One medical practitioner argued in a letter-to-the-editor in Dawn last spring that nowhere in the world were trees being eliminated to solve the allergy problem. Instead of destroying the mulberry trees, he suggested promotion of the more scientific preventive measure of vaccinations for allergy sufferers.
Many allergy specialists tend to agree that immunotherapy, which attempts to switch off the allergic reaction by repeatedly injecting small doses of allergen extracts, given over many months or even years, is the only treatment that treats the cause of the allergy instead of just the symptoms.
Allergy patients in Islamabad are fortunate to have this immunotherapy facility at their doorsteps in the National Institute of Health.
Generally, however, awareness and knowledge of pollen allergy plus appropriate medication can reduce the severity of allergic symptoms and help sufferers to cope with the disease. This is where the newly established society has an important role to play, providing free medical guide and support for people suffering from allergy.
It would even be better if the society can have a telephone helpline, where allergy sufferers can call up for information. Parms could also consider setting up stores at the allergy camps, offering patients a complete range of allergy relief products like masks, nebulizers, inhalers, air purifiers, air filters, etc.
Delay in textbook publishing
Kawish recalls that the Sindh chief minister had promised among other things that textbooks would be provided to schoolchildren free of cost. However, it writes, only a few days are left for the beginning of new academic year in schools and the Sindh Textbook Board has yet to publish textbooks.
According to information, the process of printing the books will continue in April and due to the cumbersome supply system, they will arrive in schools in May. In June and July, schools will be on summer vacations. Thus a large number of students will begin receiving the books only in August.
The daily says that last year also the government had planned distribution of free textbooks, but due to the flawed procedure, the students received the books in September and wherever the books were distributed, they did not include the entire course. Time lost in waiting for the books was more valuable than the price of the books and the children had to suffer.
Ibrat points out that Federal Finance Minister Shaukat Aziz told a National Finance Commission meeting that the federal government was not in a position to give 50 per cent of the divisible pool to provinces which would get 40 to 45 per cent under the coming NFC award.
Finance ministers of Sindh, Balochistan and the NWFP opposed the idea and asked what justification the federal government had in backing out of its earlier promise of giving 50 per cent of the divisible pool to the provinces, particularly since it was claimed that the financial position of the country had strengthened.

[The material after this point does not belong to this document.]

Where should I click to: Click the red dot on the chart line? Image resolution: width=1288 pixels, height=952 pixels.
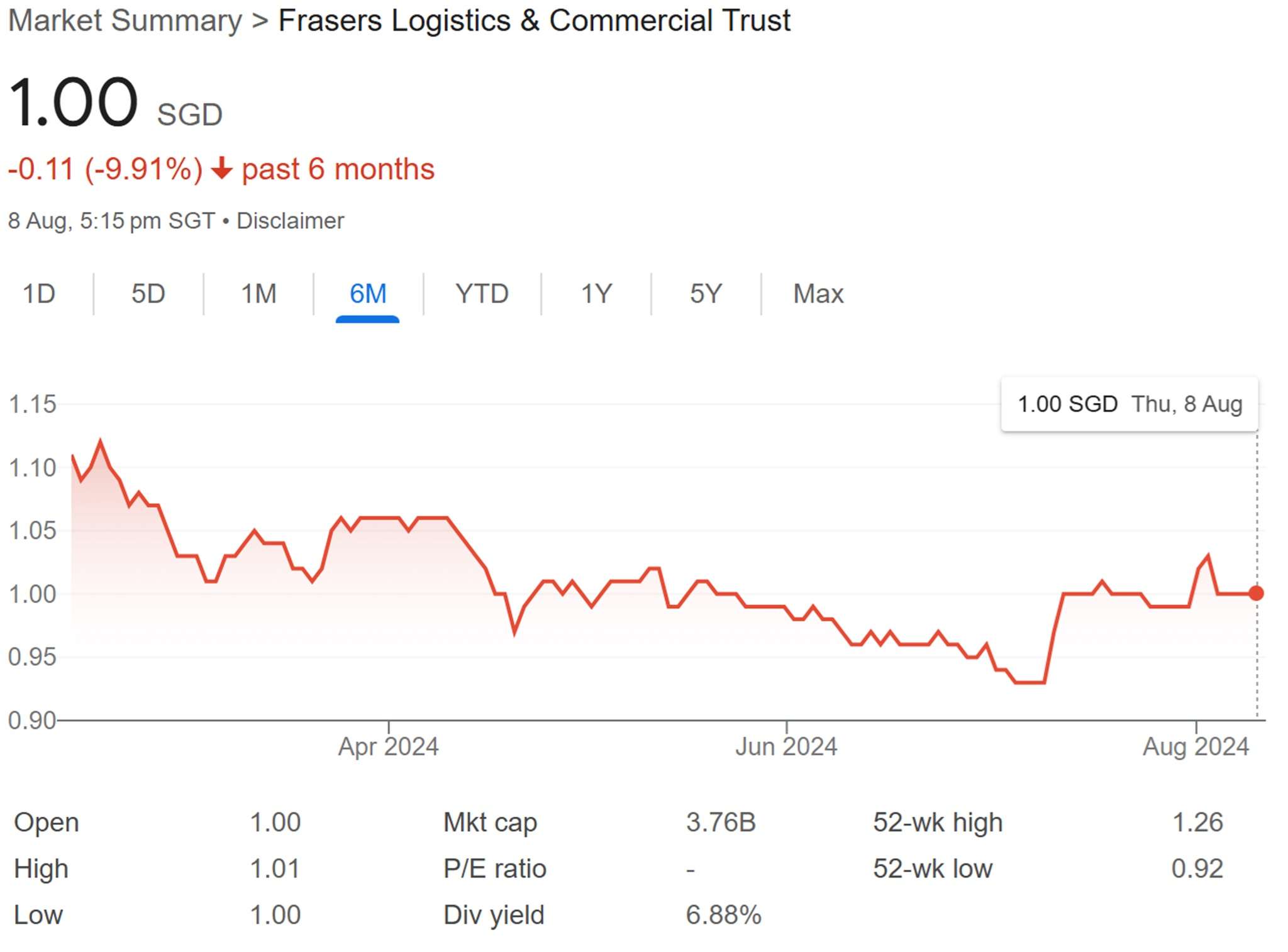pos(1256,593)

The paper argues that devolution of power is a cornerstone of government policy and this will remain incomplete without making the provinces financial viable. It also backs the demand of the provinces to consider revenue generation for deciding the share of each province and adds that throughout the world, revenue generation by federating units is kept in view while distributing resources among them. But this is not so in Pakistan where population is made the sole basis for resource distribution.
Awami Awaz writes that Federal Water and Power Minister Aftab Sherpao, while seeking a loan for the Kalabagh Dam, has told the World Bank country manager that a consensus has been evolved on the project in the country.
The daily terms the statement a travesty of facts and says that the minister has chosen to ignore opposition to the project in Sindh, the NWFP and Balochistan.